|
|
|
Contents: |
|
|
|
Related content: |
|
|
|
Subscriptions: |
|
|
| Defining hashCode() and equals() effectively and
correctly
Brian
Goetz (mailto:brian@quiotix.com?cc=&subject=Hashing
it out) Principal Consultant, Quiotix Corp 27 May 2003
Every Java object has a
hashCode() and an equals() method. Many
classes override the default implementations of these methods to provide
a higher degree of semantic comparability between object instances. In
this installment of Java theory and practice, Java developer
Brian Goetz shows you the rules and guidelines you should follow when
creating Java classes in order to define hashCode() and
equals() effectively and appropriately. Share your thoughts
on this article with the author and other readers in the accompanying discussion forum. (You can
also click Discuss at the top or bottom of the article to access
the forum.)
While the Java language does not provide direct support for associative
arrays -- arrays that can take any object as an index -- the presence of
the hashCode() method in the root Object class
clearly anticipates the ubiquitous use of HashMap (and its
predecessor, Hashtable ). Under ideal conditions, hash-based
containers offer both efficient insertion and efficient retrieval;
supporting hashing directly in the object model facilitates the
development and use of hash-based containers.
Defining equality The
Object class has two methods for making inferences about an
object's identity: equals() and hashCode() . In
general, if you override one of these methods, you must override both, as
there are important relationships between them that must be maintained. In
particular, if two objects are equal according to the
equals() method, they must have the same
hashCode() value (although the reverse is not generally
true).
The semantics of equals() for a given class are left to
the implementer; defining what equals() means for a given
class is part of the design work for that class. The default
implementation, provided by Object , is simply reference
equality:
public boolean equals(Object obj) {
return (this == obj);
}
|
Under this default implementation, two references are equal only
if they refer to the exact same object. Similarly, the default
implementation of hashCode() provided by Object
is derived by mapping the memory address of the object to an integer
value. Because on some architectures the address space is larger than the
range of values for int , it is possible that two distinct
objects could have the same hashCode() . If you override
hashCode() , you can still use the
System.identityHashCode() method to access this default
value.
Overriding equals() -- a simple
example An identity-based implementation for
equals() and hashCode() is a sensible default,
but for some classes, it is desirable to relax the definition of equality
somewhat. For example, the Integer class defines
equals() similarly to this:
public boolean equals(Object obj) {
return (obj instanceof Integer
&& intValue() == ((Integer) obj).intValue());
}
|
Under this definition, two Integer objects are equal
only if they contain the same integer value. This, along with
Integer being immutable, makes it practical to use an
Integer as a key in a HashMap . This value-based
approach to equality is used by all the primitive wrapper classes in the
Java class library, such as Integer , Float ,
Character , and Boolean , as well as
String (two String objects are equal if they
contain the same sequence of characters). Because these classes are
immutable and implement hashCode() and equals()

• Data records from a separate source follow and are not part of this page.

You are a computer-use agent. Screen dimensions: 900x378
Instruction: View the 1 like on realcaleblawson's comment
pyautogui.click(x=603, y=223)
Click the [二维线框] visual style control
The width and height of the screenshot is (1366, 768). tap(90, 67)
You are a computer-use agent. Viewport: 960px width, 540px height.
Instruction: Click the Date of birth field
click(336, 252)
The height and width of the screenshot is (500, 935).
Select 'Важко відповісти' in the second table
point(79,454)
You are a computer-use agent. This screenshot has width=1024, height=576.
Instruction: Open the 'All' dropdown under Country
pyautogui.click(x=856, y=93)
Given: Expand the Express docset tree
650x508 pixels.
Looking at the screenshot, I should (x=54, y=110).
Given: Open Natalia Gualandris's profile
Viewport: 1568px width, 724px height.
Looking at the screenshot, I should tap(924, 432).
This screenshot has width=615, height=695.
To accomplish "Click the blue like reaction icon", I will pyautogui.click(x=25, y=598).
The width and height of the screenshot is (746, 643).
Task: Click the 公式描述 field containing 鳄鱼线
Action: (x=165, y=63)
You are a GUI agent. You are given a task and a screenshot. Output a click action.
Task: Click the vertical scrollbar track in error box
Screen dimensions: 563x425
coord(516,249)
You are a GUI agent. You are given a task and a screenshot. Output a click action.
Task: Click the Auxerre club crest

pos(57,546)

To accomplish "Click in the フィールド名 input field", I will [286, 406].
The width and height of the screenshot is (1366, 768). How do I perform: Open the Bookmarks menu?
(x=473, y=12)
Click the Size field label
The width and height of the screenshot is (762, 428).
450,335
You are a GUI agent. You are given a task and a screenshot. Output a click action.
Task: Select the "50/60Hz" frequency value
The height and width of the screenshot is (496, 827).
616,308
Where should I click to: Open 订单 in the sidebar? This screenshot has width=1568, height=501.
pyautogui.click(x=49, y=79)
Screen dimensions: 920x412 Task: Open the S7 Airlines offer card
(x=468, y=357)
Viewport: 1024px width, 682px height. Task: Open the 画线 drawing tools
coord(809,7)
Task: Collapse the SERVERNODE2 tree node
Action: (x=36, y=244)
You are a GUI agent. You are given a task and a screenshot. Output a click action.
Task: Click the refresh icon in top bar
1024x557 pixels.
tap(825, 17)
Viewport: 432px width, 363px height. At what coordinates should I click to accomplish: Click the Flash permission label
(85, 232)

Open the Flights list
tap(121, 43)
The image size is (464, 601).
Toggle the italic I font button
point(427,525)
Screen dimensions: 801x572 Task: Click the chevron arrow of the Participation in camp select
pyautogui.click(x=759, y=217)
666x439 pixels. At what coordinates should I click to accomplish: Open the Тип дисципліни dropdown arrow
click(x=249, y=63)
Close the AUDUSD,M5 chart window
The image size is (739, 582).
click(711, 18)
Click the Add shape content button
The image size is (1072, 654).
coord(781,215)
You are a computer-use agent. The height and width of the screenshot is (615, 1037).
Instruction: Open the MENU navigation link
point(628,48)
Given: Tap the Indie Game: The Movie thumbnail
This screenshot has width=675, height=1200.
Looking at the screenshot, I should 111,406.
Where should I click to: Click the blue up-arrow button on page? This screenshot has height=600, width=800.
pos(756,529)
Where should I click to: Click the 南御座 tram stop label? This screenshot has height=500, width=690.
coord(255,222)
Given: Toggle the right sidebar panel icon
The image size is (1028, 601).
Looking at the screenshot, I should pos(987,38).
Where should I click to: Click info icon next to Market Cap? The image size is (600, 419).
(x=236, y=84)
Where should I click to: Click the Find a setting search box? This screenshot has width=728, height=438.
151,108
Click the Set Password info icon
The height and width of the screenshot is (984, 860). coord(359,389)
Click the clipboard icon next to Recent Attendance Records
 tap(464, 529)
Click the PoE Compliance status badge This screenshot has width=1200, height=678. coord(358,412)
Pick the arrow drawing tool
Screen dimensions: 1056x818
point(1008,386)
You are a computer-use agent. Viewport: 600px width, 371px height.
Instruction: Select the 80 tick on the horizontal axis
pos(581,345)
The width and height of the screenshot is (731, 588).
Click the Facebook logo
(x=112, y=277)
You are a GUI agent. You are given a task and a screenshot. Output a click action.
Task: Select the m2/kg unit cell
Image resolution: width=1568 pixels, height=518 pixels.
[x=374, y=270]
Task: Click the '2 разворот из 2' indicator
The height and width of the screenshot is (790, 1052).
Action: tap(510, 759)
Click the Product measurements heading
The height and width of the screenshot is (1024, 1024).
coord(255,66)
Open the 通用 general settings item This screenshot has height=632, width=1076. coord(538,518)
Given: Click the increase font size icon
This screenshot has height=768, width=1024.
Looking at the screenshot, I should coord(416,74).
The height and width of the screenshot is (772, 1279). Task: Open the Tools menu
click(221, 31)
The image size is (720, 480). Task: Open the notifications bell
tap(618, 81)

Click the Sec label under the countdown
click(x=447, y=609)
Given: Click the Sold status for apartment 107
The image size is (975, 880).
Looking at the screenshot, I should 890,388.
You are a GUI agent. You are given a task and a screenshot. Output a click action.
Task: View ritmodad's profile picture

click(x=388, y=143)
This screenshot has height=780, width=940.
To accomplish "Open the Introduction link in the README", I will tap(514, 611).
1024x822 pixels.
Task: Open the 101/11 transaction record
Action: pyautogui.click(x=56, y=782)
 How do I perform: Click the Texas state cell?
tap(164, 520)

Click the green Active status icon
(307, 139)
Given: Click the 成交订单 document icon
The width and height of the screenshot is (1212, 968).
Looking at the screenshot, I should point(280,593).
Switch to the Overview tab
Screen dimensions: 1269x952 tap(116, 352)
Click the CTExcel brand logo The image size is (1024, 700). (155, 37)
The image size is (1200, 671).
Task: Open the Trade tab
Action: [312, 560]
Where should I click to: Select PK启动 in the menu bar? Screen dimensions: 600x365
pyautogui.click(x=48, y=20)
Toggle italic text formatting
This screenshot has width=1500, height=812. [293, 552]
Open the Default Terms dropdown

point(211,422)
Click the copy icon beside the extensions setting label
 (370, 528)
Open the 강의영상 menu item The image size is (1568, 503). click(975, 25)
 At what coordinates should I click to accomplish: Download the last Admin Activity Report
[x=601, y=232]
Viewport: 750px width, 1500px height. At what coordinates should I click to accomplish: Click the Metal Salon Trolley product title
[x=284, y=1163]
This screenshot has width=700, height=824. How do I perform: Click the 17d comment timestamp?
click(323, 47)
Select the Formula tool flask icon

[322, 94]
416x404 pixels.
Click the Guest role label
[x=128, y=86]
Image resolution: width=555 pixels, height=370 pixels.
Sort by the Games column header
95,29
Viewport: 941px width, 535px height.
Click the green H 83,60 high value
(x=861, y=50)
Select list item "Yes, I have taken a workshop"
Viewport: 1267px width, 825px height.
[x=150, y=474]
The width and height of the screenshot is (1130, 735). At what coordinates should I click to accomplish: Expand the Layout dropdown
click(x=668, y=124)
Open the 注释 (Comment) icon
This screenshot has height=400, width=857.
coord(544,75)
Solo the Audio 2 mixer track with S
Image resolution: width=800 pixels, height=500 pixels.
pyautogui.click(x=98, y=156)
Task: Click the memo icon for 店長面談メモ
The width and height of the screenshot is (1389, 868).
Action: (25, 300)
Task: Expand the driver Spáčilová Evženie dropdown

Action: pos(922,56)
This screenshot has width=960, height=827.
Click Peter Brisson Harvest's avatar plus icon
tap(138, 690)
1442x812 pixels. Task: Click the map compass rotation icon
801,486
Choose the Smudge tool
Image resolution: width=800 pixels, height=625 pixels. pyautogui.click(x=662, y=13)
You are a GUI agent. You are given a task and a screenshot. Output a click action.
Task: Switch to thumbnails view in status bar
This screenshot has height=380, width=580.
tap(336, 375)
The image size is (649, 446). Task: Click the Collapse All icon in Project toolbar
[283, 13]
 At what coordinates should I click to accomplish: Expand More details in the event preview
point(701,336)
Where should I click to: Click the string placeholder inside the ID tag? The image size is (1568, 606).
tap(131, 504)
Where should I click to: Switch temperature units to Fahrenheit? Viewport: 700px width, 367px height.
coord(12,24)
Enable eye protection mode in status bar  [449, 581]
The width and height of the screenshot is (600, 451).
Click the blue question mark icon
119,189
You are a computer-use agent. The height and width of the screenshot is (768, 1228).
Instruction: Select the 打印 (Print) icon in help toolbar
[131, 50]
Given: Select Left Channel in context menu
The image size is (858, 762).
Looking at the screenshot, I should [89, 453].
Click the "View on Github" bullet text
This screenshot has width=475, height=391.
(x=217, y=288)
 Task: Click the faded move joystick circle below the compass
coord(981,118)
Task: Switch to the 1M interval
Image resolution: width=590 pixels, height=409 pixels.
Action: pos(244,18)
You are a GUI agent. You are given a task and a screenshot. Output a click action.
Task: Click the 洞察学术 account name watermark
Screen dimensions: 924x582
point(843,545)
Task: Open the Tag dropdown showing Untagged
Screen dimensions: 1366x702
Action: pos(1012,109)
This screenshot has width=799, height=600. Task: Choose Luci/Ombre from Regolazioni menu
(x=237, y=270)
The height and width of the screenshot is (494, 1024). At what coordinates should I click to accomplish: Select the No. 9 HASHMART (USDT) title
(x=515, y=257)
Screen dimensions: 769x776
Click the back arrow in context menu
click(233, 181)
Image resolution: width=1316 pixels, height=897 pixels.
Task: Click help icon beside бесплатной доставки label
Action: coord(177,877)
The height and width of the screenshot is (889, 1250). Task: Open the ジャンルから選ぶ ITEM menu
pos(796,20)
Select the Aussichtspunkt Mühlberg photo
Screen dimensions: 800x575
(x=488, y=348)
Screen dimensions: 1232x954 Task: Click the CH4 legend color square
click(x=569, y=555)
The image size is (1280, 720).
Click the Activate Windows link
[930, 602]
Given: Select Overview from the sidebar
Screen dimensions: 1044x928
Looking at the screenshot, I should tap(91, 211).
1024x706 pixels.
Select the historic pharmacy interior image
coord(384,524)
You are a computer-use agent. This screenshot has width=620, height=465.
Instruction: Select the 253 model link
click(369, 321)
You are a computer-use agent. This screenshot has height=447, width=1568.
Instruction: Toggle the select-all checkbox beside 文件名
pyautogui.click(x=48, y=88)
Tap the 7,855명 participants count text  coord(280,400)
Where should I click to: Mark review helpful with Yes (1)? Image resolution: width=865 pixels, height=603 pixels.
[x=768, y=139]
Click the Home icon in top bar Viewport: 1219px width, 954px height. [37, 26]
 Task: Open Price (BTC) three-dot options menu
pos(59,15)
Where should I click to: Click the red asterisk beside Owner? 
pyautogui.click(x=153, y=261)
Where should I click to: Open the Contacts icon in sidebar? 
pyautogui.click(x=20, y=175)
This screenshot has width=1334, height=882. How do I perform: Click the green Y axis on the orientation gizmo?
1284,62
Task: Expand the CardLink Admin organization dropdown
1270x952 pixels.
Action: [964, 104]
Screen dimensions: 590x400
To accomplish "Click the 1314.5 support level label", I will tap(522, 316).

sensibly, they all make good hash keys.
Why override equals() and
hashCode()? What would happen if Integer did
not override equals() and hashCode() ? Nothing,
if we never used an Integer as a key in a
HashMap or other hash-based collection. However, if we were
to use such an Integer object for a key in a
HashMap , we would not be able to reliably retrieve the
associated value, unless we used the exact same Integer
instance in the get() call as we did in the
put() call. This would require ensuring that we only use a
single instance of the Integer object corresponding to a
particular integer value throughout our program. Needless to say, this
approach would be inconvenient and error prone.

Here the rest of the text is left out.